→ **Description of the task**:
Repeat all of the data exactly. Leave nothing out.

→ **Items from a data source**:
• • • •
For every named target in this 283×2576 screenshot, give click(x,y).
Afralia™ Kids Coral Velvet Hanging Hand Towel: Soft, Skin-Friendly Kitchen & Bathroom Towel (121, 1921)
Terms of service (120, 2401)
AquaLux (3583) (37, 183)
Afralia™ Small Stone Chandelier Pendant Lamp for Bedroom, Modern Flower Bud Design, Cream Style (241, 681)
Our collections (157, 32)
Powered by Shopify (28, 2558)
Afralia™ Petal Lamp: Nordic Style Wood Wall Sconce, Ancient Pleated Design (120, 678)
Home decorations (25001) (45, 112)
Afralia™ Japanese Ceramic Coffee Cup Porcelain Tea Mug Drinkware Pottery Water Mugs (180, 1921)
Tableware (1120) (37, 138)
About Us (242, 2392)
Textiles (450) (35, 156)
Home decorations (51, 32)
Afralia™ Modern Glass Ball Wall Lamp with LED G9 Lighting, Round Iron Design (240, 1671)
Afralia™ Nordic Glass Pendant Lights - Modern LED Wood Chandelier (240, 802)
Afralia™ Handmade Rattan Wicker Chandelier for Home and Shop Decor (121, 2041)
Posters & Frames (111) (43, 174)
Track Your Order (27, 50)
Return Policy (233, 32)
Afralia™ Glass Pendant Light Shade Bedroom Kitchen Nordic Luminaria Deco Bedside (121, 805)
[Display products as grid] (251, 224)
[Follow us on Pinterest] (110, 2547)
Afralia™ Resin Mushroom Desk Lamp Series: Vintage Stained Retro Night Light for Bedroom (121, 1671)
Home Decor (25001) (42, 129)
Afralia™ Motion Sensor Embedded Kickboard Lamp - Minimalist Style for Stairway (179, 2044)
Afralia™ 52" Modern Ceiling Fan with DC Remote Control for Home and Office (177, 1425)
• • • •
→ **Answer to this problem**:
For every named target in this 283×2576 screenshot, give click(x,y).
Afralia™ Kids Coral Velvet Hanging Hand Towel: Soft, Skin-Friendly Kitchen & Bathroom Towel (121, 1921)
Terms of service (120, 2401)
AquaLux (3583) (37, 183)
Afralia™ Small Stone Chandelier Pendant Lamp for Bedroom, Modern Flower Bud Design, Cream Style (241, 681)
Our collections (157, 32)
Powered by Shopify (28, 2558)
Afralia™ Petal Lamp: Nordic Style Wood Wall Sconce, Ancient Pleated Design (120, 678)
Home decorations (25001) (45, 112)
Afralia™ Japanese Ceramic Coffee Cup Porcelain Tea Mug Drinkware Pottery Water Mugs (180, 1921)
Tableware (1120) (37, 138)
About Us (242, 2392)
Textiles (450) (35, 156)
Home decorations (51, 32)
Afralia™ Modern Glass Ball Wall Lamp with LED G9 Lighting, Round Iron Design (240, 1671)
Afralia™ Nordic Glass Pendant Lights - Modern LED Wood Chandelier (240, 802)
Afralia™ Handmade Rattan Wicker Chandelier for Home and Shop Decor (121, 2041)
Posters & Frames (111) (43, 174)
Track Your Order (27, 50)
Return Policy (233, 32)
Afralia™ Glass Pendant Light Shade Bedroom Kitchen Nordic Luminaria Deco Bedside (121, 805)
[Display products as grid] (251, 224)
[Follow us on Pinterest] (110, 2547)
Afralia™ Resin Mushroom Desk Lamp Series: Vintage Stained Retro Night Light for Bedroom (121, 1671)
Home Decor (25001) (42, 129)
Afralia™ Motion Sensor Embedded Kickboard Lamp - Minimalist Style for Stairway (179, 2044)
Afralia™ 52" Modern Ceiling Fan with DC Remote Control for Home and Office (177, 1425)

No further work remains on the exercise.